Chen Bram’s Ph.D. dissertation reflected “Caucasus Jews between Europe and Asia.” His research focuses on issues of diversity, multiculturalism, and ethnic relations in Israeli society as well as other societies. He has conducted field research in Israel, the Caucasus region, Central Asia and New York. He has studied and worked with Jews of the Caucasus, Soviet Jews in Israel, Bukhara Jews, and Mizrachi Jews in Israel.
At the Van Leer Jerusalem Institute, Professor Bram was a facilitator of the research projects on “Human Dignity in Israeli Society.” He co-edited the Institute publication, Human Dignity or Humiliation: The Tension of Human Dignity in Israel.
Guy Meirson
Guy Meirson was sponsored by the Serling Institute and taught screenwriting for the English department during the Spring 2013 semester and participated in the Israeli Literature Symposium at MSU.
Guy Meirson (Film Studies, Department of Cinema and Television, Tel Aviv University) is a screenwriter and novelist. His first feature film as a writer, “One Small Step” (2003, Dir: Shahar Segal), established him as one of Israel’s most promising screenwriters.
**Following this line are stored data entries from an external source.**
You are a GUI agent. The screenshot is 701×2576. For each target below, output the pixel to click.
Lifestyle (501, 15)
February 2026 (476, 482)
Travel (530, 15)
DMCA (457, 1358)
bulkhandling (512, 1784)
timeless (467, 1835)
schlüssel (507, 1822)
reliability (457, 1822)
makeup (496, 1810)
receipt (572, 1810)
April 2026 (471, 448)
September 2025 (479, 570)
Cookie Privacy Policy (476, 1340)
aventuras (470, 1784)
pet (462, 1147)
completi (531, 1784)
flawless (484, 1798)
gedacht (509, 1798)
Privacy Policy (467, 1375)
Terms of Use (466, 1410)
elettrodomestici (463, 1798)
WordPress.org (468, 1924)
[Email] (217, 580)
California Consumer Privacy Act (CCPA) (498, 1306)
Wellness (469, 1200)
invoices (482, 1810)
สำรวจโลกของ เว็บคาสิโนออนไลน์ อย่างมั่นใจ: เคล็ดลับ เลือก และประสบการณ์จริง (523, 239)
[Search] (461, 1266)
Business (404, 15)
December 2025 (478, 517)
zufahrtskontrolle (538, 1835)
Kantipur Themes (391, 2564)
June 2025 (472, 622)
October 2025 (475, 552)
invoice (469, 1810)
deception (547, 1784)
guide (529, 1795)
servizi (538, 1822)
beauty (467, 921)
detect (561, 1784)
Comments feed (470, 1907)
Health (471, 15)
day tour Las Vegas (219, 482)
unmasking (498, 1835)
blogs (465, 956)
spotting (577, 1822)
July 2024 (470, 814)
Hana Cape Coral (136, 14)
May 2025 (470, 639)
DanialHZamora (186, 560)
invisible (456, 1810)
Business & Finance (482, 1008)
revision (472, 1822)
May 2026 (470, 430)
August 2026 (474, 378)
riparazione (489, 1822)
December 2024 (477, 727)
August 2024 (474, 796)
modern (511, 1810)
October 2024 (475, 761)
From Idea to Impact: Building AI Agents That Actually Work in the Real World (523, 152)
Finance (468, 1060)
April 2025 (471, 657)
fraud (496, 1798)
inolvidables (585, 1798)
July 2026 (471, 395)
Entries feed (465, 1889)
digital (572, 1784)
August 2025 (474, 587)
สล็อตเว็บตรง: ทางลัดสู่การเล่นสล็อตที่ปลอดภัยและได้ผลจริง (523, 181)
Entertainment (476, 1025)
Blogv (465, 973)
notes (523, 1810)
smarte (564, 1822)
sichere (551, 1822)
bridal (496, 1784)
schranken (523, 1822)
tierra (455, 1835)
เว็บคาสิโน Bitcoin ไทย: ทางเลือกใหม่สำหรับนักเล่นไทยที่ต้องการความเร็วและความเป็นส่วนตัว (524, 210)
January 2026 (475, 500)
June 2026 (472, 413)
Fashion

Since then he has collaborated with several directors, writing and co-writing for film and television. He also directed a 50 minute drama, “Itzik,” for cable TV. His film Rock the Casba (Dir: Yariv Horowitz, 2012) premiered in the Berlin Film Festival 2013. His second novel, “Nothing Happened” (2011), is published by Keter Books.
Meirson introduced the film Rock the Casba at a public screening at MSU and led a discussion after it.